Your reply must contain the lines from the one with "Given: Open the 파일(F) menu" through the last line of the material, exact and complete, with no pictures and no other text.
══ Given information
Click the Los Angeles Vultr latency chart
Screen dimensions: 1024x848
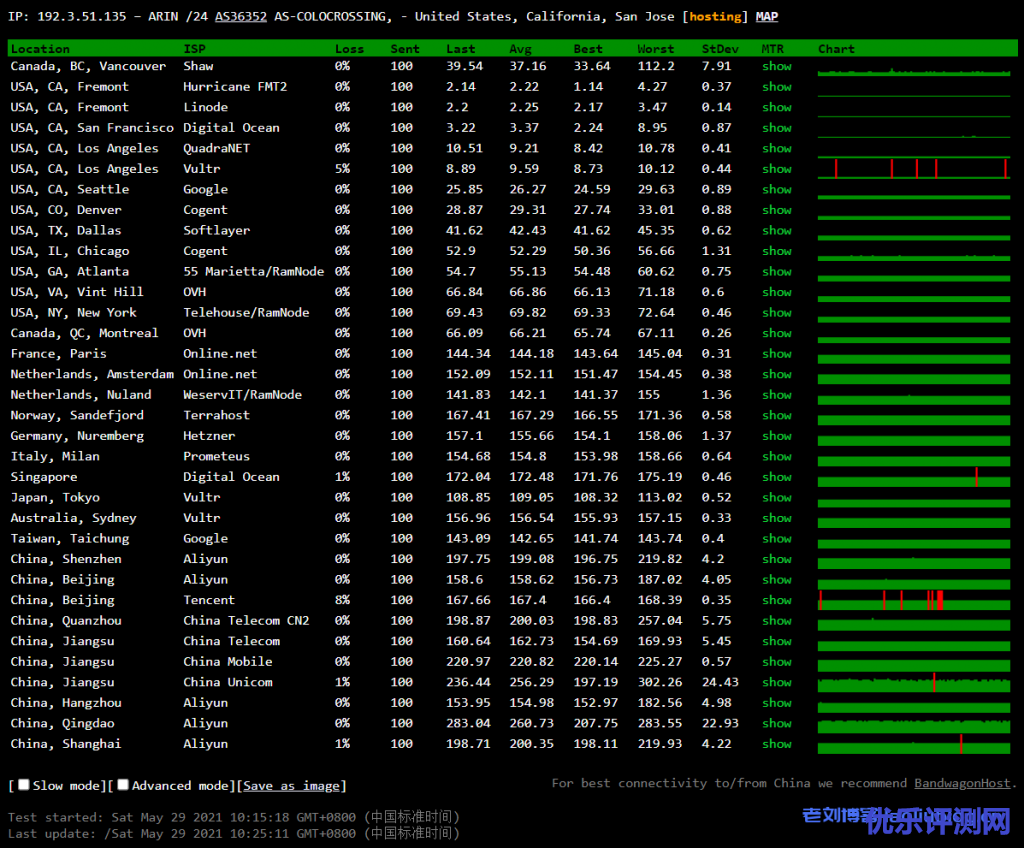[x=913, y=169]
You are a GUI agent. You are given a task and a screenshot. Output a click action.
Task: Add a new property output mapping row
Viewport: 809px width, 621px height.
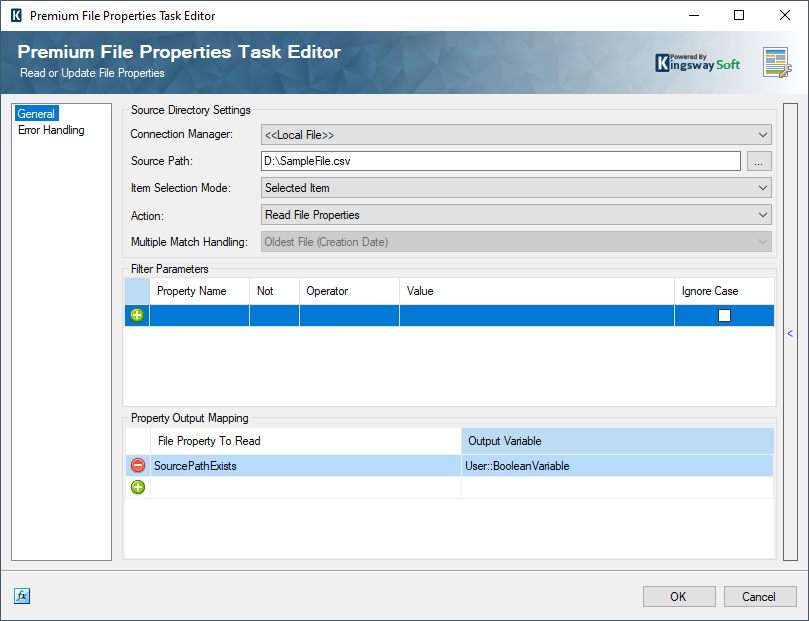137,488

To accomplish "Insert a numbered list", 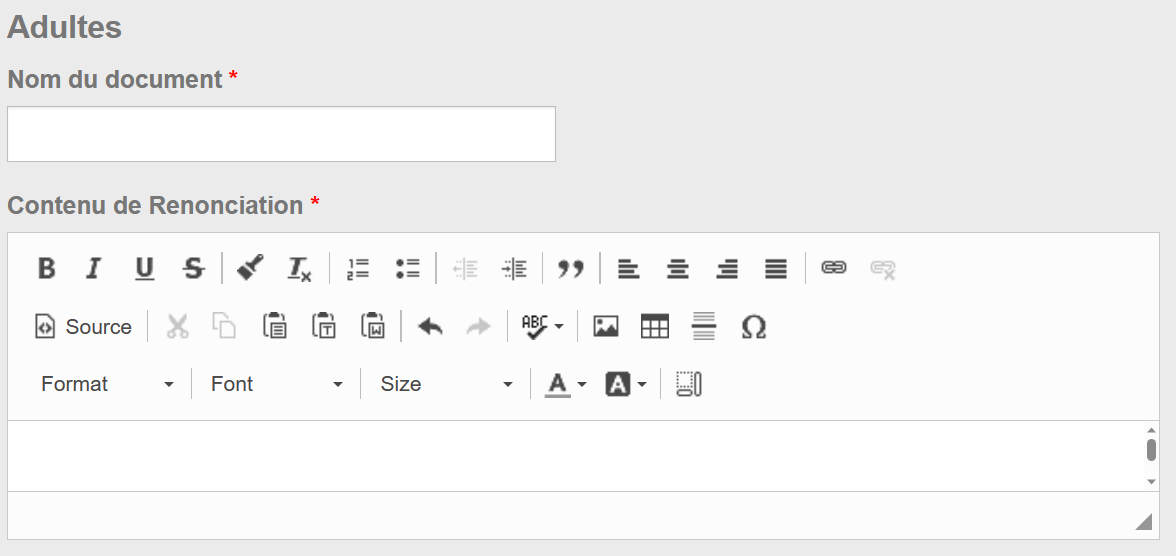I will 358,268.
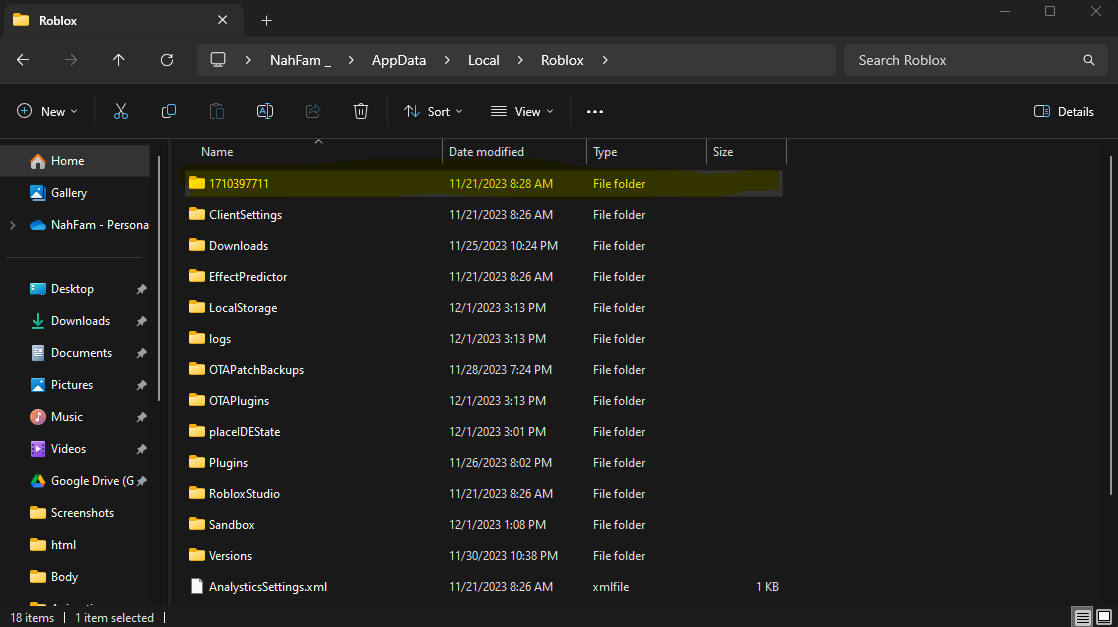1118x627 pixels.
Task: Switch to details view in the status bar
Action: tap(1081, 617)
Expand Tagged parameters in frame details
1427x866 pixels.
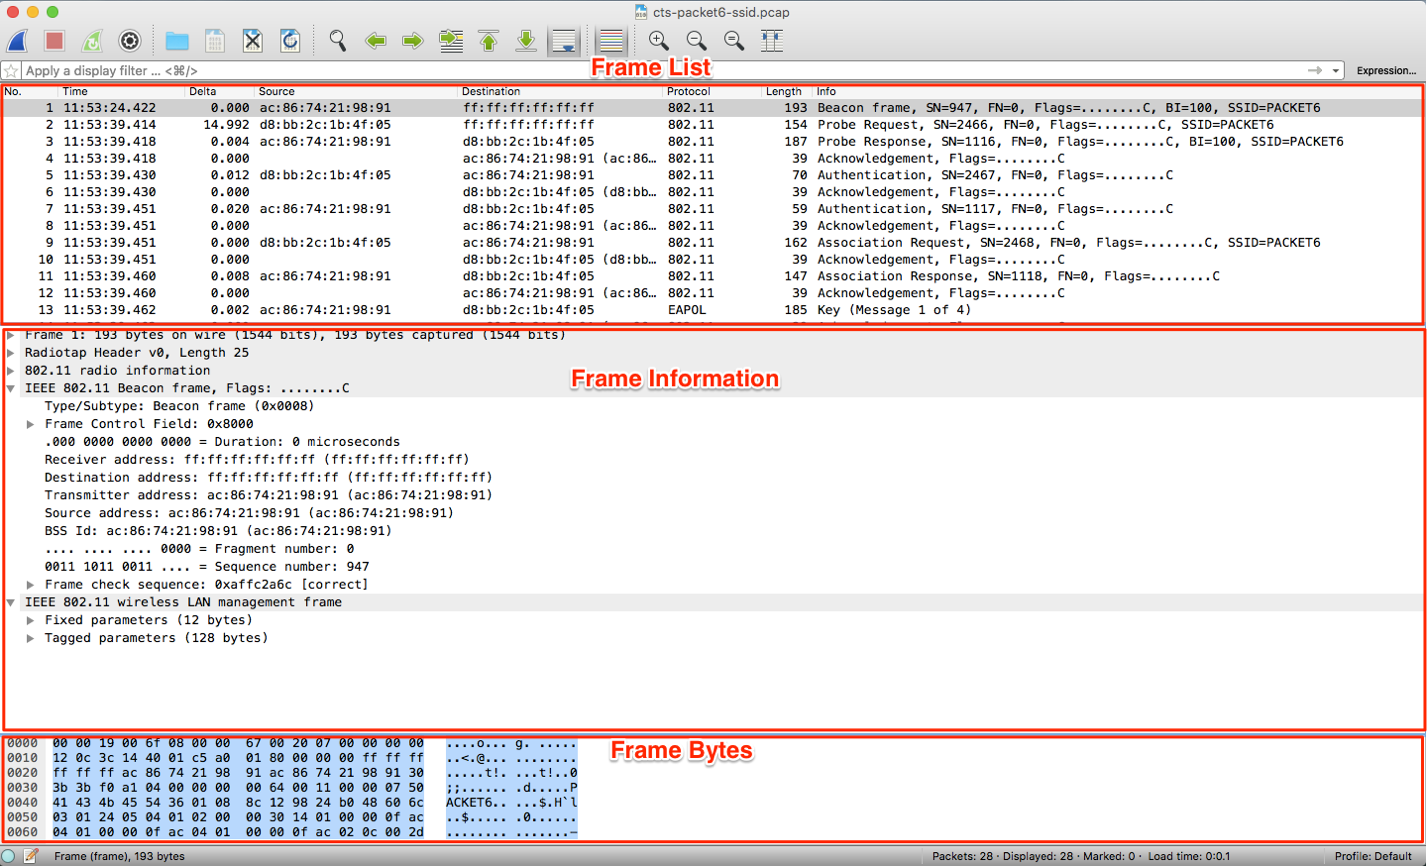coord(30,638)
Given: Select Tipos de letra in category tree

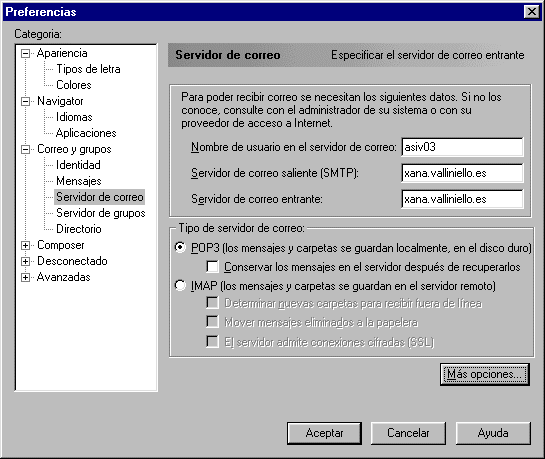Looking at the screenshot, I should (88, 69).
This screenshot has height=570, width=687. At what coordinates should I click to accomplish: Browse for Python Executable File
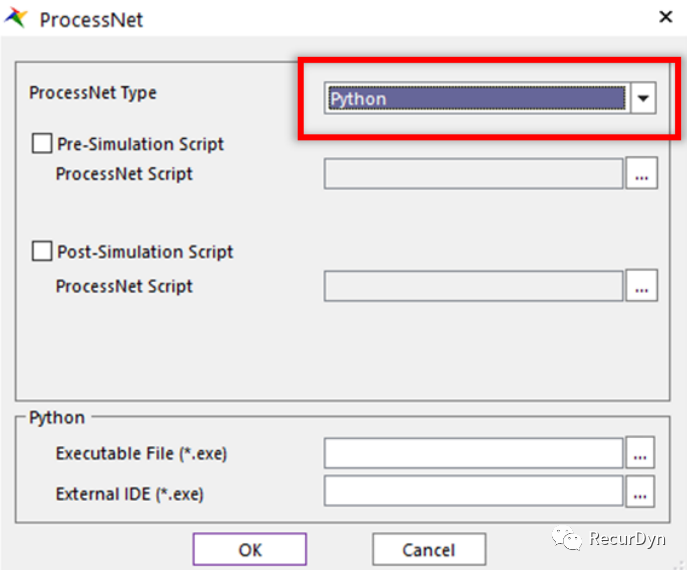point(640,454)
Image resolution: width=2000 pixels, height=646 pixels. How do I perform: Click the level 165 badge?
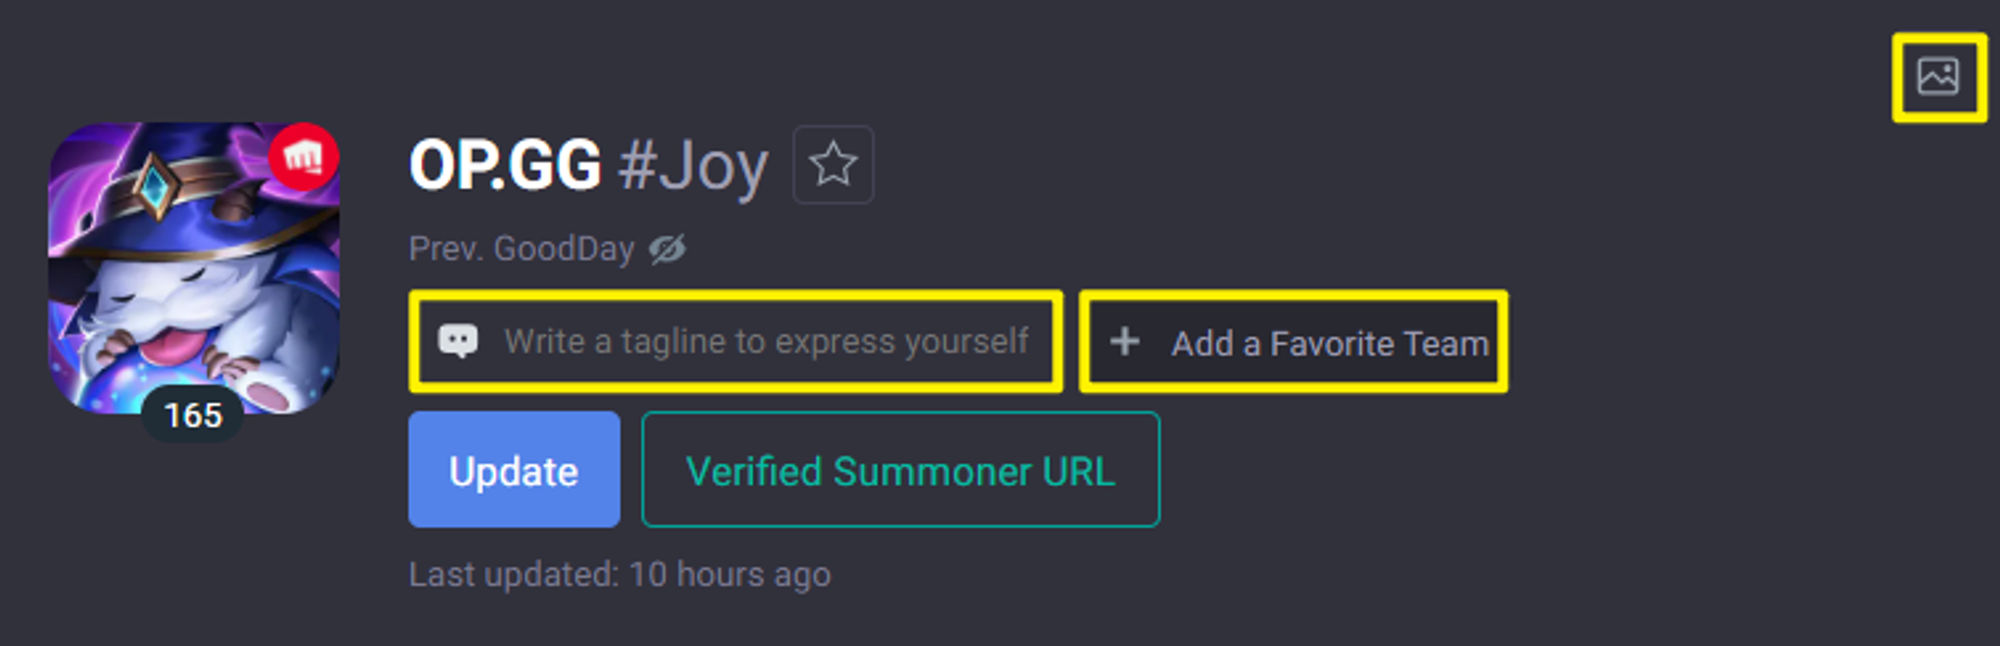tap(193, 415)
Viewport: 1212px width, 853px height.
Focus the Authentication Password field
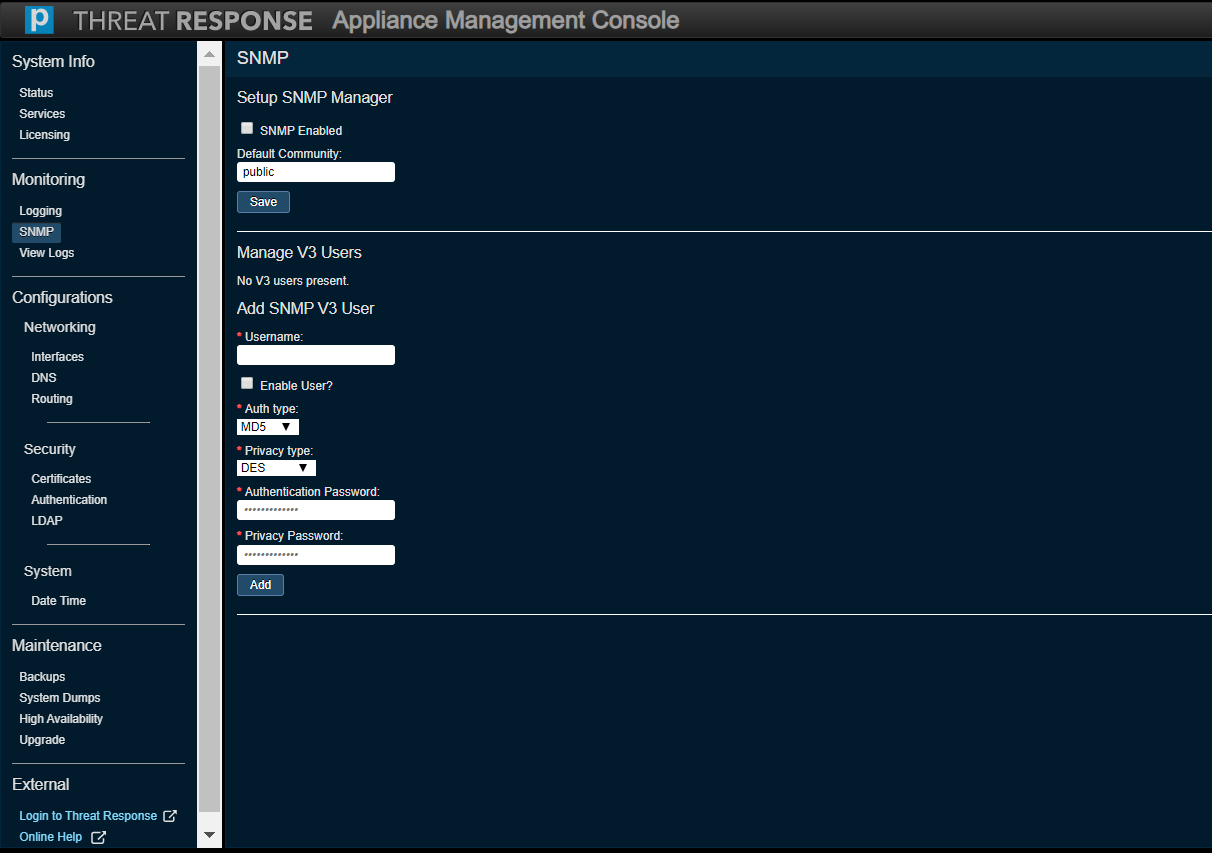[x=316, y=511]
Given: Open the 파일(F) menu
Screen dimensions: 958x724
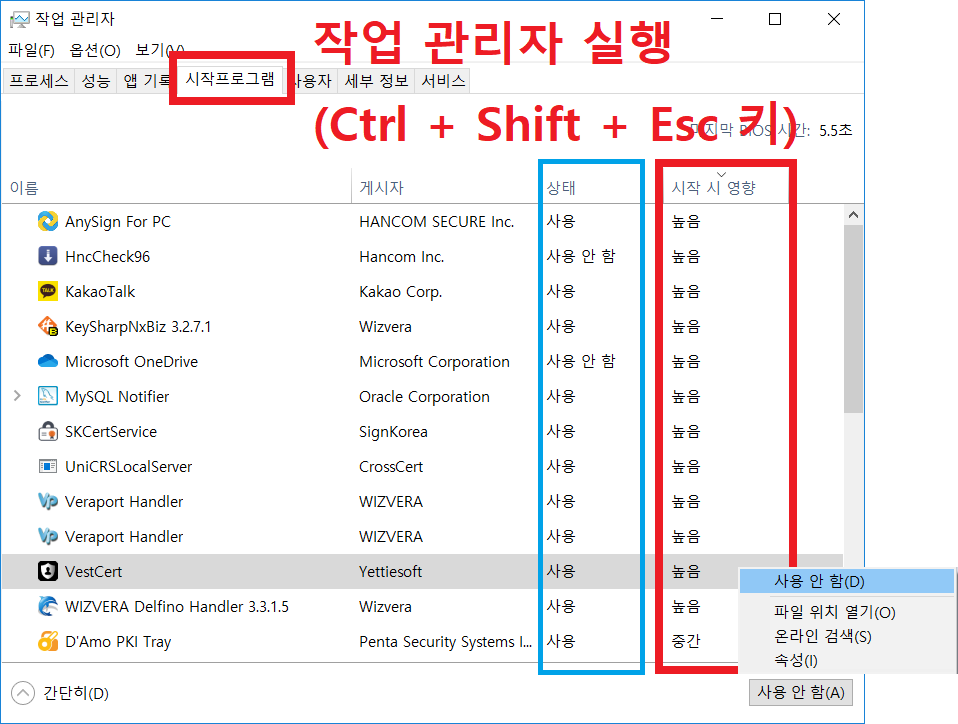Looking at the screenshot, I should pos(30,50).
════
> _Solved problem_:
Given: Open the 파일(F) menu
Screen dimensions: 958x724
Looking at the screenshot, I should pos(30,50).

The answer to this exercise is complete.